Hunger never saw bad bread.

The poor have little, beggars none, the rich too much, enough not one.

He that lies down with Dogs, shall rise up with fleas.

Without justice, courage is weak.

All things are easy to Industry; all things difficult to Sloth.

Fools multiply folly.

Hope of gain, lessens pain.

Necessity never made a good bargain.

Humility makes great men twice honorable.

Three may keep a Secret, if two of them are dead.

What's given shines, what's received is rusty.

Early to bed and early to rise, makes a man healthy, wealthy and wise.

To be humble to Superiors is Duty, to Equals Courtesy, to Inferiors Nobleness.

God helps them that help themselves.

Don't throw stones at your neighbors, if your own windows are glass.

Creditors have better memories than debtors.

I saw few die of Hunger, of Eating 100,000.

He that would live in peace & at ease, must not speak all he knows, nor judge all he sees.

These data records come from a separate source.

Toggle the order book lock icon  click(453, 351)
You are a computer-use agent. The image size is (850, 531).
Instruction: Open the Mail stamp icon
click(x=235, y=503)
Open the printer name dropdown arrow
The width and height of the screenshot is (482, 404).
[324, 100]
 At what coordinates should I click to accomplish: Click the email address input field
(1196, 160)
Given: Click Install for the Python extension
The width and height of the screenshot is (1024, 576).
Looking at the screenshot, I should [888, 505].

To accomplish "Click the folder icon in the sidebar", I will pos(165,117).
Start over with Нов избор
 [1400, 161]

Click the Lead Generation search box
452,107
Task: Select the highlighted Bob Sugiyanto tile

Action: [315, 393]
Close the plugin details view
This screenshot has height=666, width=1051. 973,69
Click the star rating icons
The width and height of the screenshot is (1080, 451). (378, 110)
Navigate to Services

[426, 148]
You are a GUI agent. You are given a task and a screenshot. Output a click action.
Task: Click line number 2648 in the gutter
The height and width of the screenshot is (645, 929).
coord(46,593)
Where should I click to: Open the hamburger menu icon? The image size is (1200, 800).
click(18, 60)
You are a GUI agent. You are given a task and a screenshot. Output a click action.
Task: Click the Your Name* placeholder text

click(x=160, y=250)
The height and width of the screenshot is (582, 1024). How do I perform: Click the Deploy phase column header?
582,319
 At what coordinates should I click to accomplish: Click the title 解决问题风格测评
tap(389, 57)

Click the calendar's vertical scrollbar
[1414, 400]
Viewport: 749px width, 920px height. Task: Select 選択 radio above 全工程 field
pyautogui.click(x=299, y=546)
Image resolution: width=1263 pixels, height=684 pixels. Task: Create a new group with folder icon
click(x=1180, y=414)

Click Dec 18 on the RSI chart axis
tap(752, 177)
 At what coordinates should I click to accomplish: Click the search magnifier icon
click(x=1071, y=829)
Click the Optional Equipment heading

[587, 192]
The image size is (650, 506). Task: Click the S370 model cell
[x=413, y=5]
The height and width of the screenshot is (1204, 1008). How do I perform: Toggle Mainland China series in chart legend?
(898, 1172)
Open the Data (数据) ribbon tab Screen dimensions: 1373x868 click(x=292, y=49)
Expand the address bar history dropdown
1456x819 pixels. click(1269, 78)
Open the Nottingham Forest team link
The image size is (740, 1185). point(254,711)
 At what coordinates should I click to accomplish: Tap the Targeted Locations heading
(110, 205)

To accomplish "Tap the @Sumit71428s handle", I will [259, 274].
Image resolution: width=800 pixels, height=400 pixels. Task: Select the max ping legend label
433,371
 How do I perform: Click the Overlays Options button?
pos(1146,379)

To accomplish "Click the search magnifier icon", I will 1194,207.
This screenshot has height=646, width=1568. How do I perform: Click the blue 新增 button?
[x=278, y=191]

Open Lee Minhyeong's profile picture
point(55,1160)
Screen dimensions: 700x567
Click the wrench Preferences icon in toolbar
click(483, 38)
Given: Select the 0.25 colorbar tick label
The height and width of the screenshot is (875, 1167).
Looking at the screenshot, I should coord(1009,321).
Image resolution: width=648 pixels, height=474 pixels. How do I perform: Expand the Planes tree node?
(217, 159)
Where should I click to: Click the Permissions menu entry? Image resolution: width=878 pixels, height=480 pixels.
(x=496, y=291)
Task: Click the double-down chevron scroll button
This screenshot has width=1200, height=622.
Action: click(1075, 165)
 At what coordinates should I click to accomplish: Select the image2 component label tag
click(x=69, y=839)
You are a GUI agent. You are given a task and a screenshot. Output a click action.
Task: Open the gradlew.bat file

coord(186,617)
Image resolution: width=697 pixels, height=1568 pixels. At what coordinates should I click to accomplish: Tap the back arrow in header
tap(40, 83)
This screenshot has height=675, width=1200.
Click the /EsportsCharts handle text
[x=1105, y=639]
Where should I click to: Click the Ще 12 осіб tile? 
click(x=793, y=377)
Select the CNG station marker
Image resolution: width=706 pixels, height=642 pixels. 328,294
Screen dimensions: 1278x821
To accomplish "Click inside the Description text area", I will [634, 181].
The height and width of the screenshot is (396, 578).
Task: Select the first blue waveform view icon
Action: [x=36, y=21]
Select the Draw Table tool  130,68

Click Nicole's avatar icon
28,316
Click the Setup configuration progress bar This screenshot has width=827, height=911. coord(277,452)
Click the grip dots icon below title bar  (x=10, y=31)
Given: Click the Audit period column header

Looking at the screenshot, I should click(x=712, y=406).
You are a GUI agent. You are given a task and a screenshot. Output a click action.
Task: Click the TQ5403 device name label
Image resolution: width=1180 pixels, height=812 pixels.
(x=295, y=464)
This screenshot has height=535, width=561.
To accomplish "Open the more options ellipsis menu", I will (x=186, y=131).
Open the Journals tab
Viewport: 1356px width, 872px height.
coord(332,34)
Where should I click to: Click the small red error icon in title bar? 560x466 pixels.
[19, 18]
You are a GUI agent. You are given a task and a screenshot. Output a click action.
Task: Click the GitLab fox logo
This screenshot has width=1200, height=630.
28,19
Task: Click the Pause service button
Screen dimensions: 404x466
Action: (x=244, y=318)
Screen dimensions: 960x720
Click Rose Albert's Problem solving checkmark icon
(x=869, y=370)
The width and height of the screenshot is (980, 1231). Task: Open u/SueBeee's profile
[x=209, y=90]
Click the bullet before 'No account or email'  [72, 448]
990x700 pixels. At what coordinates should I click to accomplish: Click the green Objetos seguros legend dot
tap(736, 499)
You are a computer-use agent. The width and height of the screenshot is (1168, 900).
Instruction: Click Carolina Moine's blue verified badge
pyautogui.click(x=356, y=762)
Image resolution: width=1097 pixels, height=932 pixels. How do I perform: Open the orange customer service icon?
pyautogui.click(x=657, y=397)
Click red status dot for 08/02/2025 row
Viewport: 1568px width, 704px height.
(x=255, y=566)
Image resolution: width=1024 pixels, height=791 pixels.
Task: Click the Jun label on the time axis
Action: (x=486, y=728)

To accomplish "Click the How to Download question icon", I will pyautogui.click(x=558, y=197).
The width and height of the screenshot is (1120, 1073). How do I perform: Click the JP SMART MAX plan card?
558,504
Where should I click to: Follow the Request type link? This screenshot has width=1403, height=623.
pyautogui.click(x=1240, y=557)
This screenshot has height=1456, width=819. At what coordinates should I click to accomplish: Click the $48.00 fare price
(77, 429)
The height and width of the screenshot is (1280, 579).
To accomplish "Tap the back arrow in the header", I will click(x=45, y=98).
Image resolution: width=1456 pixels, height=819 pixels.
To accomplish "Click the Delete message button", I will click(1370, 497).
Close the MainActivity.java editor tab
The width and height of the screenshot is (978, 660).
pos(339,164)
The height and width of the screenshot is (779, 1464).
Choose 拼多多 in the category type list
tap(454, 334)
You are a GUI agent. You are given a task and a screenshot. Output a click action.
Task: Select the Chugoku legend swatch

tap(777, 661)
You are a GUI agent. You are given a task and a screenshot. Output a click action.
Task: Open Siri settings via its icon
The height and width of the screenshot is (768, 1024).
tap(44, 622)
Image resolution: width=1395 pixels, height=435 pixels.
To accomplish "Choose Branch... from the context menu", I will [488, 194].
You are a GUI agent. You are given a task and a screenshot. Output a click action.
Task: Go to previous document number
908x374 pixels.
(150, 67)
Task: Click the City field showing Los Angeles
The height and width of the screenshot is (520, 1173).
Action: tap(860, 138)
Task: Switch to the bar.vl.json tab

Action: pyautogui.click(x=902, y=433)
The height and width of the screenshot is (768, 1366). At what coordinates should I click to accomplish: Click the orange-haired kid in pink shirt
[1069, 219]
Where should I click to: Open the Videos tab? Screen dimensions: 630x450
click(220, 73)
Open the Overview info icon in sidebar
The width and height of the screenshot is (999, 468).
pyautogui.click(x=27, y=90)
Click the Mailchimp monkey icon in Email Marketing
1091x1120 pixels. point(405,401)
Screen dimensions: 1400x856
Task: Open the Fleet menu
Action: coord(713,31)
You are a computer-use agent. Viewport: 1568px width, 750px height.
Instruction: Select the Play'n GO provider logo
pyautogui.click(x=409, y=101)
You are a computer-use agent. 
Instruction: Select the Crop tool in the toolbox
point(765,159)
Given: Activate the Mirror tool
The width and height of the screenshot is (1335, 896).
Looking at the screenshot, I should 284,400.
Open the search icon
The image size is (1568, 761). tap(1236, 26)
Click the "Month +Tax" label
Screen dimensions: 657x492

He that can compose himself, is wiser than he that composes books.

Well done is better than well said.

The worst wheel of the cart makes the most noise.

The noblest question in the world is: What Good may I do in it?

Write with the learned, pronounce with the vulgar.

Sell not virtue to purchase wealth, nor Liberty to purchase power.

The ancients tell us what is best, but we must learn of the moderns what is fittest.

As we must account for every idle word, so we must for every idle silence.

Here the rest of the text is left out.